Top of Data in this exercise

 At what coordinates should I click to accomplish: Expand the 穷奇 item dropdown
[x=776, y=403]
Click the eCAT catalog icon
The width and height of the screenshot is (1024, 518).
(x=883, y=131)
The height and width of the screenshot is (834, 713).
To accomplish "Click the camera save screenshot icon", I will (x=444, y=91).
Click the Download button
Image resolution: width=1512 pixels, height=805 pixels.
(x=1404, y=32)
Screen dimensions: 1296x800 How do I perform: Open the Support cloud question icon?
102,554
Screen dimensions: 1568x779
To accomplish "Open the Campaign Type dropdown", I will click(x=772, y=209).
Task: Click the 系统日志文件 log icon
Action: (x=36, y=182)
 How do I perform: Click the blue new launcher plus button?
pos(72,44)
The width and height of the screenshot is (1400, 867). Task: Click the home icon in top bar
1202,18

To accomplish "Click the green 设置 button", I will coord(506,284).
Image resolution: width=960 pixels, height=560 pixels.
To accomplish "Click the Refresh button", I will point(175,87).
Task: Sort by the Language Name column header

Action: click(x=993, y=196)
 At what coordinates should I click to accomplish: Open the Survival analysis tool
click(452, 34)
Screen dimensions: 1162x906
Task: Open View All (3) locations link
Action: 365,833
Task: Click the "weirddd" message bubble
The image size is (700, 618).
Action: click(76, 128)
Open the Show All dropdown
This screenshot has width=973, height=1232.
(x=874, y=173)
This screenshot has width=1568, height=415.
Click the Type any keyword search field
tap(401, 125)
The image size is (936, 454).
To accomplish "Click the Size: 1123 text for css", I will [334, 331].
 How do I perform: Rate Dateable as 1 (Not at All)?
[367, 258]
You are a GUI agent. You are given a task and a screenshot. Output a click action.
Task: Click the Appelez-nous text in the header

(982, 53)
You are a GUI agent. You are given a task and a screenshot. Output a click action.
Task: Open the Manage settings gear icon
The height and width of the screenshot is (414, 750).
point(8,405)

Bottom of Data in this exercise

Exercise brief -> Copy exactly the line containing "Task: Click the Appelez-nous" and each line after it through the end of the records above.

Output ->
Task: Click the Appelez-nous text in the header

(982, 53)
You are a GUI agent. You are given a task and a screenshot. Output a click action.
Task: Open the Manage settings gear icon
The height and width of the screenshot is (414, 750).
point(8,405)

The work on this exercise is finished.